STOCKTON-ON-TEES, Co.Dur. Co-op, Wellington Street "Emporium". "At that time [1930] and well into the store's life the money was put into tubes and transferred from the counter to the cashier's office, the relevant amount being taken out and any change sent back to the counter via the tube system." Stockton Local Photo Collection Online

STOCKTON-ON-TEES, Co.Dur. Co-op Branch 8, Holly Street, Norton. "No. 8 (1910) Holly Street, Norton High Street had an earlier cash-ball and track system installed." Stockton Local Photo Collection Online

STOCKTON-ON-TEES, Co.Dur. Co-op Branch 12, Bishopton Road. "The general grocers had the cashier in a raised cubicle at the back on the left, and money and chits were sent across the room in containers suspended by pulleys on wires, and launched on their journey by pulling down on a spring loaded handle. This was one of the main reasons I loved being sent there on errands." Stockton Local Photo Collection Online with photo of exterior.

STOCKTON-ON-TEES, Co.Dur. Co-op Branch 24, Richardson Road (grocers and butchers). "I was fascinated with a system of wires and pulleys and springs to send the cash up to someone in what appeared to be a little cabin on the floor above." "The overhead wires that took the money to the cashier who was in an elevated office up in one corner of the store." Stockton Local Photo Collection Online with photo of exterior.

STOCKTON-ON-TEES, Co.Dur. Co-op Branch 29, Leven Road, Norton (grocery and butchers). "Norton Co-op No 29 the building is still standing in Leven Road, closing as a Co-op in 1969... Many will remember.. the cash disposal systems. No 29 (1930) had a cup and wire way from counter to cash kiosk." Stockton Local Photo Collection Online with photo of exterior.

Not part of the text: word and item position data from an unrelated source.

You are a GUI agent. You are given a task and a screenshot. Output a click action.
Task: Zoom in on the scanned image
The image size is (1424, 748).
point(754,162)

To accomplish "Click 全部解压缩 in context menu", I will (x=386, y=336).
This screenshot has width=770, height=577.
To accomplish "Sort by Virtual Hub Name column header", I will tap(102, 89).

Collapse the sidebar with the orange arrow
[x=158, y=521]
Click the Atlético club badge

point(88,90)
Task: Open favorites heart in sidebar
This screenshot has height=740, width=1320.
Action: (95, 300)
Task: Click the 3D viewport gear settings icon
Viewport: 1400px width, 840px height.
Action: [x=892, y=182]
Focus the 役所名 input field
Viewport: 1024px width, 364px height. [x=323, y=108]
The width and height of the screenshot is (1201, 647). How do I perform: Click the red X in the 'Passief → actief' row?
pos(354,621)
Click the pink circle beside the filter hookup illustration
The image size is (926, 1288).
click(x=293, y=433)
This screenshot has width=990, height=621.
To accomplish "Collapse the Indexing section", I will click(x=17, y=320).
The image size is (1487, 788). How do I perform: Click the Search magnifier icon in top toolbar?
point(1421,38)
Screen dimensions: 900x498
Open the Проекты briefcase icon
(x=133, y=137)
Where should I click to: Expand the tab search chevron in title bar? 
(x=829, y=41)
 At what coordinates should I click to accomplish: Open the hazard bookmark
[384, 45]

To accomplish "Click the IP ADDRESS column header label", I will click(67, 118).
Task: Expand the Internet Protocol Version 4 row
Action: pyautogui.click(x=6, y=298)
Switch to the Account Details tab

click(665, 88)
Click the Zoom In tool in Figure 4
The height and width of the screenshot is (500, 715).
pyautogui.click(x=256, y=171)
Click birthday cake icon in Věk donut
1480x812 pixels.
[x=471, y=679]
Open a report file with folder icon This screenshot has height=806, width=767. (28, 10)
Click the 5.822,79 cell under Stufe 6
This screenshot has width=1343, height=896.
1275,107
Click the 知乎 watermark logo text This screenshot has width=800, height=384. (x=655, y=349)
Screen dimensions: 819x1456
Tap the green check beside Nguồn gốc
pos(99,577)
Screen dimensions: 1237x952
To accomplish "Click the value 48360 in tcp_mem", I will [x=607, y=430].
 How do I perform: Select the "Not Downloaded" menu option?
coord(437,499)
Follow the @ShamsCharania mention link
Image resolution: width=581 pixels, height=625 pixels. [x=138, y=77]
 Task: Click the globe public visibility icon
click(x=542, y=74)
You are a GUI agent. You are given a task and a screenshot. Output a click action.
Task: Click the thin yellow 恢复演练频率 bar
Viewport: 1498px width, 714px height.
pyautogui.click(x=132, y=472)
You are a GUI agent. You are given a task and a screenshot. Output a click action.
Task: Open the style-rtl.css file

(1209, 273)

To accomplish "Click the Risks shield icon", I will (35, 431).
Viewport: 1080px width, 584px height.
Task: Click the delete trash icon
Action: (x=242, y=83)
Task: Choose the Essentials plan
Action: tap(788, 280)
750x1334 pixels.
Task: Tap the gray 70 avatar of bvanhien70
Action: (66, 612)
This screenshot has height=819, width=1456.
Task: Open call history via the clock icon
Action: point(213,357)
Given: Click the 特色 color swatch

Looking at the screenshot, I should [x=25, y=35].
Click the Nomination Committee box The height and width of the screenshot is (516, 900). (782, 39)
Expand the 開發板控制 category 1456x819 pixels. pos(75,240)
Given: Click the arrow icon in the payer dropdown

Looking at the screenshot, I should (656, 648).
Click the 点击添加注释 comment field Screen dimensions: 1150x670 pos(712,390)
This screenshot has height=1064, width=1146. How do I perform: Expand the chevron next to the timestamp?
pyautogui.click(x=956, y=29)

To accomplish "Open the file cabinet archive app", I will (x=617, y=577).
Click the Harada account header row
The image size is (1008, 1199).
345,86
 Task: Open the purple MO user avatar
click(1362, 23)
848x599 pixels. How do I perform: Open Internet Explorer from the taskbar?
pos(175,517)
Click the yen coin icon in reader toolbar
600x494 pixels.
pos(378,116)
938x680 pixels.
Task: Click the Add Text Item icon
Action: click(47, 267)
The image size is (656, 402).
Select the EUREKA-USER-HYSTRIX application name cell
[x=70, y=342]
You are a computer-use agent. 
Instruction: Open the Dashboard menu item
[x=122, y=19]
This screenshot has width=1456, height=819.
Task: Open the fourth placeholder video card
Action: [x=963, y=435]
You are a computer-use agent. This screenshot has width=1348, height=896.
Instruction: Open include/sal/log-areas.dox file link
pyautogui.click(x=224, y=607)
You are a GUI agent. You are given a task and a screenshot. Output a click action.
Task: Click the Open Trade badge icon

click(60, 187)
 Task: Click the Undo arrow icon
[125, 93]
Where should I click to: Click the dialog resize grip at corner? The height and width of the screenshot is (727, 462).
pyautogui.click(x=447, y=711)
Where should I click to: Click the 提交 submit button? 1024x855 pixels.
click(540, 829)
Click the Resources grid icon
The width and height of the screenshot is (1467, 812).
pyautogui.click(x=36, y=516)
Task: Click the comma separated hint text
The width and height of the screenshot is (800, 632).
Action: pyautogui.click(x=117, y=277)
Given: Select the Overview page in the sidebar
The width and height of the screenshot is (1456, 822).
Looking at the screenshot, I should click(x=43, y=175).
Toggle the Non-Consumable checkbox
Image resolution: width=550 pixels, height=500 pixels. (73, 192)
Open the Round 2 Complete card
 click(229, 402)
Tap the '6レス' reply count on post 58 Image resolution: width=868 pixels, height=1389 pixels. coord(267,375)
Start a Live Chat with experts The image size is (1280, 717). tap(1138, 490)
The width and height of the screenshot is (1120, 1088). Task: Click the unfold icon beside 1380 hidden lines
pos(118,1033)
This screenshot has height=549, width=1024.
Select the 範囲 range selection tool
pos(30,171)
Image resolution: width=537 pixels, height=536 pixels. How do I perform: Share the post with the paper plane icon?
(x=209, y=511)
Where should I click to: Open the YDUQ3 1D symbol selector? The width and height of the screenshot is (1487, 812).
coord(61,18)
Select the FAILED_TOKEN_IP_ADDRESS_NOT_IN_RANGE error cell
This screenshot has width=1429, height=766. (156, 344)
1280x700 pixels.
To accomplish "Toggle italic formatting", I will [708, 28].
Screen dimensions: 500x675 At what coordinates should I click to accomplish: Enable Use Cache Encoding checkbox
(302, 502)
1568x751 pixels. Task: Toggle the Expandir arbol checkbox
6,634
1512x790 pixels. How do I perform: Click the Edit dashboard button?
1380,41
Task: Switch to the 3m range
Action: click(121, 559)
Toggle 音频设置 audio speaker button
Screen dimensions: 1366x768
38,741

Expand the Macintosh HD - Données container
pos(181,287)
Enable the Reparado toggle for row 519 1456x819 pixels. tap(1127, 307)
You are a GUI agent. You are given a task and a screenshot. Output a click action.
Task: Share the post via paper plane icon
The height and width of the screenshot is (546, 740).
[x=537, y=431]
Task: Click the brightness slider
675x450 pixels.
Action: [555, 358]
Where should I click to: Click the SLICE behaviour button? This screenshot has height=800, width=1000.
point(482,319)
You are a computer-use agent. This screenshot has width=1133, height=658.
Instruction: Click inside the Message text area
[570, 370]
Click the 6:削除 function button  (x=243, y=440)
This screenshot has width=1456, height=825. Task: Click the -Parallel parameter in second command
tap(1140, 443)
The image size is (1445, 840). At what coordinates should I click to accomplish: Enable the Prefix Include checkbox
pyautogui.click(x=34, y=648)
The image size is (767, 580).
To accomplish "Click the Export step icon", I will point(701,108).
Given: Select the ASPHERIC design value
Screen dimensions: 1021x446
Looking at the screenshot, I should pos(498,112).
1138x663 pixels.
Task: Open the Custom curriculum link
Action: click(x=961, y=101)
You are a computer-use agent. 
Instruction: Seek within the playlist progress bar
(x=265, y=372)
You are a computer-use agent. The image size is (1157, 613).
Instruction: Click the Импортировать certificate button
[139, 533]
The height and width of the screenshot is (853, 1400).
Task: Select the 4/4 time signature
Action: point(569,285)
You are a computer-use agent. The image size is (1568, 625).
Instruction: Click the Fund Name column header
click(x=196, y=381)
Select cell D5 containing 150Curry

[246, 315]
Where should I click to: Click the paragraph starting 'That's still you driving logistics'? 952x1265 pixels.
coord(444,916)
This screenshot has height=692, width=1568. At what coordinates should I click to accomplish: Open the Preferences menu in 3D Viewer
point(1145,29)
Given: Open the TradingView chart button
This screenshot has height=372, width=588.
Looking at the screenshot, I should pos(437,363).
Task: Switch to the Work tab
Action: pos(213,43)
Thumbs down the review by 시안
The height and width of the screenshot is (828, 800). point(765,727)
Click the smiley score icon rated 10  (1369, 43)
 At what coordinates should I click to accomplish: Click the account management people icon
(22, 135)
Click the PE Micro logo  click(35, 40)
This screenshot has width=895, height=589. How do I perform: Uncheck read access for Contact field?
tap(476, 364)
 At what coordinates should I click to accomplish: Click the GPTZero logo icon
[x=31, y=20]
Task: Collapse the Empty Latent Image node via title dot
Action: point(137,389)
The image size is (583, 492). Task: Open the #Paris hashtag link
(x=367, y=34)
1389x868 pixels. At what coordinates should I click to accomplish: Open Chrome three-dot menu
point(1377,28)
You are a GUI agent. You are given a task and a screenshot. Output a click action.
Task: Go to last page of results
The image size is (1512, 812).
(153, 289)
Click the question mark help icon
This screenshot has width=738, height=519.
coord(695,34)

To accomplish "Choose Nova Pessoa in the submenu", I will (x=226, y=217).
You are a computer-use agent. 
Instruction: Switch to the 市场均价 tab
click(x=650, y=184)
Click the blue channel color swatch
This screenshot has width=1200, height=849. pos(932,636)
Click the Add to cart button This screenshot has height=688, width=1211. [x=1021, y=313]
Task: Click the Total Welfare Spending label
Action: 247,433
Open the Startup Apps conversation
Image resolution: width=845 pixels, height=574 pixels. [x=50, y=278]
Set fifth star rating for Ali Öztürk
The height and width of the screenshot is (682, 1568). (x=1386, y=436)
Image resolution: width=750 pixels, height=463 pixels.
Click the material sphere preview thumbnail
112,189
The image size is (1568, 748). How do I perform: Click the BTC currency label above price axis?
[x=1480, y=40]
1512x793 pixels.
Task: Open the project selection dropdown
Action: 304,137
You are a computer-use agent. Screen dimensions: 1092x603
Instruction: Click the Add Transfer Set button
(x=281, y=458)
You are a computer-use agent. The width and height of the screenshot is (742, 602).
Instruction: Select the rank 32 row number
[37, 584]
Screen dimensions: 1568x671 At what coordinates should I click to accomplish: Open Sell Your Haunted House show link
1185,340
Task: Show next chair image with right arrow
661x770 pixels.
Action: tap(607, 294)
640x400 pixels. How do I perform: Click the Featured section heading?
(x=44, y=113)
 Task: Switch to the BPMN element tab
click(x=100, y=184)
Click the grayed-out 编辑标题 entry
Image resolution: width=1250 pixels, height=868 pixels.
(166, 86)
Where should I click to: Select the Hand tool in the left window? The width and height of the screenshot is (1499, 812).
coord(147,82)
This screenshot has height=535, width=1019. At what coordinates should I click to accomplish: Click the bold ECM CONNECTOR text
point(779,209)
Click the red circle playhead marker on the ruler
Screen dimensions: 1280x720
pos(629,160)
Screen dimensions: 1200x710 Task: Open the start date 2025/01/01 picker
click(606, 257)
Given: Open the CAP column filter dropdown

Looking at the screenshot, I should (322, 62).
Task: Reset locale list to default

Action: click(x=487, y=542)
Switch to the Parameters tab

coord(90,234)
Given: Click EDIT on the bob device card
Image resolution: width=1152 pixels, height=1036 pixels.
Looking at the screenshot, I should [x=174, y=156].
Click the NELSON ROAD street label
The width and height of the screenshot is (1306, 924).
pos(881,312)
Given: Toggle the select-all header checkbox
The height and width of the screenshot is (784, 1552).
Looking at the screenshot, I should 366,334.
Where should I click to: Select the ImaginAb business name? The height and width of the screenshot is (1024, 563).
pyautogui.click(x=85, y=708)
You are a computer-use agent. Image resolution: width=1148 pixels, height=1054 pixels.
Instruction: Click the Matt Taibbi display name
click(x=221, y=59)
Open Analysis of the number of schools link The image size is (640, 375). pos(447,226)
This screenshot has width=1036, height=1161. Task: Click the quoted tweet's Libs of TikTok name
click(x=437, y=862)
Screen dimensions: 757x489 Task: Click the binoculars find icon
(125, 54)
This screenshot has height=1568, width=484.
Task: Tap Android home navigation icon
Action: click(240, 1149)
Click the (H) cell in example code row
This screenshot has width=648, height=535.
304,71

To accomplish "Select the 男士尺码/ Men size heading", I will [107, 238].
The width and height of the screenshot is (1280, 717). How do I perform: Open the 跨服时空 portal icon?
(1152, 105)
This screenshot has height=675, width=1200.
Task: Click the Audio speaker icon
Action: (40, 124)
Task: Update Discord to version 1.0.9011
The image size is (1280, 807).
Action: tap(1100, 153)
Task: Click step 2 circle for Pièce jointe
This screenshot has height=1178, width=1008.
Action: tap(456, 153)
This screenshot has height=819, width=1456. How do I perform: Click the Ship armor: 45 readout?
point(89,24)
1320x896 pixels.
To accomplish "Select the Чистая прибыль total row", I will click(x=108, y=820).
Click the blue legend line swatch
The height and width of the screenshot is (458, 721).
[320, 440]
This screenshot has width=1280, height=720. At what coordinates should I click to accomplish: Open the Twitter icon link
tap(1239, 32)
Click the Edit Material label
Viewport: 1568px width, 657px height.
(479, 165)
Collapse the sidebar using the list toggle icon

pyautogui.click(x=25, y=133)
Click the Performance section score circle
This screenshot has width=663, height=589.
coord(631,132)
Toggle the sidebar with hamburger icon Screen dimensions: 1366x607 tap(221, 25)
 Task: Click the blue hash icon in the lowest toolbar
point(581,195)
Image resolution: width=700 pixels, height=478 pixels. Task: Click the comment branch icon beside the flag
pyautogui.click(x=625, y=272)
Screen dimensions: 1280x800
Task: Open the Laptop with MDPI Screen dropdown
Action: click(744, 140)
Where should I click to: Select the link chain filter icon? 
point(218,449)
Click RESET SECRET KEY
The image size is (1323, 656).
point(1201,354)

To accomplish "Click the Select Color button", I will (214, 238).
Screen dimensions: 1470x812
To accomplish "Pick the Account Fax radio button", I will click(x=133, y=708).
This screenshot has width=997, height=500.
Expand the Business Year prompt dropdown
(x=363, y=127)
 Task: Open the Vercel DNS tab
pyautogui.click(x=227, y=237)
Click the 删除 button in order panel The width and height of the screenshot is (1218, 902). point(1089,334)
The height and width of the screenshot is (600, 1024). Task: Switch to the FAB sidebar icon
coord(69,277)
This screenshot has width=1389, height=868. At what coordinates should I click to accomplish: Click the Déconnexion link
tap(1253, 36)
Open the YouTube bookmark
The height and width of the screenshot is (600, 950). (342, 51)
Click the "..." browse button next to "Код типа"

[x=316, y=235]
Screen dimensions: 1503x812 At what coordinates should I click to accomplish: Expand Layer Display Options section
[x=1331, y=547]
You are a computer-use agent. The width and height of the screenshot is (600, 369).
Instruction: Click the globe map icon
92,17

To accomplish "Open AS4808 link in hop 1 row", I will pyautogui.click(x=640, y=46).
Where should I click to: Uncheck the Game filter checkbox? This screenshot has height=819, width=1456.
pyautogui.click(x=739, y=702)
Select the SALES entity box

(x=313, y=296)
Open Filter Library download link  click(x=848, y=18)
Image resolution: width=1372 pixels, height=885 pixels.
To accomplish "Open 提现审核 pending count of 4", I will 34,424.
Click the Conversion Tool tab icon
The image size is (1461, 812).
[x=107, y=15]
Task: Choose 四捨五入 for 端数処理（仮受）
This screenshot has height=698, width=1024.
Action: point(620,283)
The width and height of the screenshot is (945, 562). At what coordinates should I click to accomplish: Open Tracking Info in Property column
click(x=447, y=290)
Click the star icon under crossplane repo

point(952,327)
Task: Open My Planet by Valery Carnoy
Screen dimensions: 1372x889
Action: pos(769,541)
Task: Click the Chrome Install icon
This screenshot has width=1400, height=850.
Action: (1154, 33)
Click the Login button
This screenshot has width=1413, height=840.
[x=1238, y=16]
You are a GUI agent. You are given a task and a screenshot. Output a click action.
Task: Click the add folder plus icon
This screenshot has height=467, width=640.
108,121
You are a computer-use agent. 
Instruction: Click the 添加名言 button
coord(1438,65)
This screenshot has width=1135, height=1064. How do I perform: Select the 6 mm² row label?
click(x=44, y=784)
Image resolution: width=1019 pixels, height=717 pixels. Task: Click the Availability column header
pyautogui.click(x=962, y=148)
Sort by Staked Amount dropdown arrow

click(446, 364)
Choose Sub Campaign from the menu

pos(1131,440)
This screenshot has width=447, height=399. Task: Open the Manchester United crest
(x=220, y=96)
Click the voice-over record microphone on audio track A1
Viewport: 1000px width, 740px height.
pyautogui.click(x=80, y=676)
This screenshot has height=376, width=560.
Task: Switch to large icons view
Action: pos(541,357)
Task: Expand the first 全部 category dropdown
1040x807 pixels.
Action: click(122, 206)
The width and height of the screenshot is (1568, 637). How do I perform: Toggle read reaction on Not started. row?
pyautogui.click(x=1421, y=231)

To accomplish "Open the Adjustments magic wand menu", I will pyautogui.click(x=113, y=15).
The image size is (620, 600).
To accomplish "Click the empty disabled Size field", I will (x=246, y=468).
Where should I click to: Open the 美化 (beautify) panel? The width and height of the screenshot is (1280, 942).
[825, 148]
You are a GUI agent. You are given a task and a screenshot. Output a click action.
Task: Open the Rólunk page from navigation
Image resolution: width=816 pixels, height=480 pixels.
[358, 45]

STOCKTON-ON-TEES, Co.Dur. M. Robinson, High Street. "Open to-day. M.Robinson and Company's gigantic new premises, 149 and 150, High-street, Stockton... Electric light! Cash railway system! Eveything 'up-to-date'. Northern Echo, 2 May 1896, p.1
• Later there was a pneumatic tube system. "The basement was used for .. the famous Lanson [sic] vacuum system for sending money around the store in vacuum tubes. Staff in each department would send customers' cash in canisters, place [them] in the system, and the transaction [was] handled by cashiers in a central location. All the change and receipts were then sent back to where it came from via the 'system'. I helped dismantle the system in the basement in 1965/66 although I believe it was not used for a few years prior to that. It was a work of mechanical engineering, art, noisy, hot and sticky. " Alan Davis comment in Stockton Local Photo Collection Online

SUNDERLAND, Co.Dur. Joplings. "I started at Joplings in 1950... [The] cash office manager (where the Lampson Paragon 'chute' system terminated) was Miss Oliver... Customers' bills and money and sometimes Joplings' own tokens were put in a metal canister and into a chute connected to a cash desk in a separate office, and returned receipts and the change came back to the staff the same way." Sunderland Today website

WEST CORNFORTH. Co.Dur. West Cornforth Industrial Co-op, High Street. Shop started operating 27 Jan. 1893. "An ingenious overhead cash system was installed in each department, whereby after any goods were sold at any counter in the store a bill of sale and money were put into a metal container which was attached to a system of wires and pulleys. The assistant gave a short pull on the handle and the container then travelled at speed along the overhead wire to a small cashier's office in one corner of the building. If any change was required this was returned by the cashier using the same system." West Cornforth website. The store was destroyed by fire in 1962 and a new store opened in 1963.

WEST STANLEY, Co.Dur. Co-op. Pneumatic tube system in 1950s. The cash office also dealt with the "divvy" tickets. (Joe Leigh)

WEST STANLEY, Co.Dur. Doggarts (clothing shop). Wire system in 1950s. (Joe Leigh)

Museums

starBEAMISH, Co. Dur. North of England Open Air Museum. Cash Ball system. The shop is in two parts with a cash office between. The equipment in the drapery department came from the Coop in Crook, Co. Durham and that in the hardware department from the Dene Motorcycle Co., Newcastle.

 

star indicates systems which are still there (as far as I know) though they may not be working.